Supplied text:
Extract unique elements from elements while preserving original order.

Parameters:
  • elements (sequence) – Sequence of equality-comparable objects
  • return_inverse ({False, True}, optional) – If True, also return sequence of indices that can be used to reconstruct original elements sequence via [unique_elements[i] for i in inverse]
Returns:

  • unique_elements (list) – List of unique objects, in original order they were found in elements
  • inverse (array of int, optional) – If return_inverse is True, sequence of indices that can be used to reconstruct original sequence

class katdal.categorical.CategoricalData(sensor_values, events)

Bases: object

Container for categorical (i.e. non-numerical) sensor data.

This container allows simple manipulation and interpolation of a time series of non-numerical data represented as discrete events. The data is stored as a list of sensor values and two integer arrays:

  • unique_values stores one copy of each unique object in the data series
  • events stores the time indices (dumps) where each event occurs
  • indices stores indices linking each event to the unique_values list

The __getitem__ interface (i.e. data[dump]) returns the data associated with the last event before the requested dump(s), in effect doing a zeroth-order interpolation of the data at each event. Events can be added and removed and realigned, and the container can be split along the time axis, amongst other functionality.

Parameters:
  • sensor_values (sequence, length N) – Sequence of sensor values (of any type, preferably not None [see Notes])
  • events (sequence of non-negative ints, length N + 1) – Corresponding monotonic sequence of dump indices where each sensor value came into effect. The last event is one past the last dump where the final sensor value applied, and therefore equal to the total number of dumps for which sensor values were specified.
unique_values

List of unique sensor values in order they were found in sensor_values with any ComparableArrayWrapper objects unwrapped

Type:list, length M
indices

Array of indices into unique_values, one per sensor event

Type:array of int, shape (N,)
dtype

Sensor data type as NumPy dtype (found on demand from unique_values)

Type:numpy.dtype object

Notes

Any object values wrapped in a ComparableArrayWrapper will be unwrapped before adding it to unique_values. When adding, removing and comparing values to this container, any object values will be wrapped again temporarily to ensure proper comparisons.

To do:
- a) In the CategoricalData documentation, what kind of interpolation does the __getitem__ interface perform on the data?
- b) Write the next part of the CategoricalData documentation, picking up right after its final sentence.

Excerpted records:
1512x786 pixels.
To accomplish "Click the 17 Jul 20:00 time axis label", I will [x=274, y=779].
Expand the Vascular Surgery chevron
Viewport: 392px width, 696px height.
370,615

Responses for each task:
- a) A zeroth-order interpolation of the data at each event.

- b)
It is discouraged to have a sensor value of None as this value is given a special meaning in methods such as CategoricalData.add() and sensor_to_categorical(). On the other hand, it is the most sensible dummy object value and any Nones entering through this initialiser will probably not cause any issues.

It is better to make unique_values a list instead of an array because an array assimilates objects such as tuples, lists and other arrays. The alternative is an array of ComparableArrayWrapper objects but these then need to be unpacked at some later stage which is also tricky.

dtype

Sensor value type.

segments()

Generator that iterates through events and returns segment and value.

Yields:
  • segment (slice object) – The slice representing range of dump indices of the current segment
  • value (object) – Sensor value associated with segment
add(event, value=None)

Add or override sensor event.

This adds a new event to the container, with a new value or a duplicate of the existing value at that dump. If the new event coincides with an existing one, it overrides the value at that dump.

Parameters:
  • event (int) – Dump of event to add or override
  • value (object, optional) – New value for event (duplicate current value at this dump by default)
remove(value)

Remove sensor value, remapping indices and merging segments in process.

If the sensor value does not exist, do nothing.

Parameters:value (object) – Sensor value to remove from container
add_unmatched(segments, match_dist=1)

Add duplicate events for segment starts that don’t match sensor events.

Given a sequence of segments, this matches each segment start to the nearest sensor event dump (within match_dist). Any unmatched segment starts are added as duplicate sensor events (or ignored if they fall outside the sensor event range).

Parameters:
  • segments (sequence of int) – Monotonically increasing sequence of segment starts, including an extra element at the end that is one past the end of the last segment
  • match_dist (int, optional) – Maximum distance in dumps that signify a match between events
align(segments)

Align sensor events with segment starts, possibly discarding events.

Given a sequence of segments, this moves each sensor event dump onto the nearest segment start. If more than one event ends up in the same segment, only keep the last event, discarding the rest.

The end result is that the sensor event dumps become a subset of the segment starts and there cannot be more sensor events than segments.

Parameters:segments (sequence of int) – Monotonically increasing sequence of segment starts, including an extra element at the end that is one past the end of the last segment
partition(segments)

Partition dataset into multiple sets along time axis.

Given a sequence of segments, split the container into a sequence of containers, one per segment. Each container contains only the events occurring within its corresponding segment, with event dumps relative to the start of the segment, and the containers share the same unique values.

Parameters:segments (sequence of int) – Monotonically increasing sequence of segment starts, including an extra element at the end that is one past the end of the last segment
Returns:split_data – Resulting multiple datasets in chronological order
Return type:sequence of CategoricalData objects
remove_repeats()

Remove repeated events of the same value.

katdal.categorical.concatenate_categorical(split_data, **kwargs)

Concatenate multiple categorical datasets into one along time axis.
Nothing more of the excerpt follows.